What is the Congressional Budget Office?
Posted July, 21 2017 by Amanda Dunker
The Congressional Budget Office (CBO) has been in the news a lot during the health care debate, most recently today when all eight of its former directors signed a letter refuting accusations that the agency’s work is partisan or based on bad methodology. Reporters, advocates, and experts eagerly anticipate CBO’s report every time a new proposal is released, and those findings are playing a huge role in how the different proposals are received. That means it is important to understand what CBO is and where the agency came from.
CBO’s job is to provide an independent analysis of policy proposals without making any policy recommendations – it is sometimes called the referee of Congress. It was created during the Nixon Administration so that members of Congress did not have to rely on findings from an agency controlled by the President (the Office of Management and Budget or OMB) when debating policy. The director of CBO is appointed by the Speaker of the House and the Senate’s President pro tempore (a person chosen by the rest of the Senate). The current director, Keith Hall, was appointed by Senator Orrin Hatch and Speaker John Boehner in 2015 and had previously served as the Chief Economist on President George W. Bush’s Council of Economic Advisors.
CBO starts its assessment of policy changes by calculating what it calls a baseline. The baseline shows what will happen in the next ten years with no policy changes. This is important because spending will look different ten years from now even without policy changes. For example, our population is getting older so even with no changes to Medicare, spending on Medicare may change. It would not be accurate to assess a proposal related to Medicare and assume that we’ll still have the same proportion of elderly people as we do today. Once CBO has developed its baseline, it performs its calculations again and includes the proposed change. When CBO reported that the health bills would increase the number of people without insurance, it is in comparison to leaving the ACA as it is.

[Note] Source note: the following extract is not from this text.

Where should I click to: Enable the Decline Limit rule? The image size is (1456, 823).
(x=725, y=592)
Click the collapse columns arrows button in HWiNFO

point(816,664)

When CBO and OMB develop different findings, it is not always because someone is being partisan. Sometimes it is simply because the work they do is very complicated. However, CBO has a track record of making people from all parties uncomfortable. It also has a better track record on accuracy than other government bodies that are more exposed to partisanship, like OMB. The eight former CBO directors who signed today’s letter were appointed by Republicans and Democrats, and each released findings that were upsetting to both Republicans and Democrats during their tenure.
CBO works for Congress as a whole, not for one party. It is certainly possible that the final number of people who go uninsured because of these bills won’t add up exactly to CBO’s 22 million or 32 million. But the margin of error for those reports is not so large that they can be dismissed outright. Whether it turns out to be slightly more or less than the exact numbers in CBO’s reports, tens of millions of people will lose their health insurance under either of the health proposals circulating right now.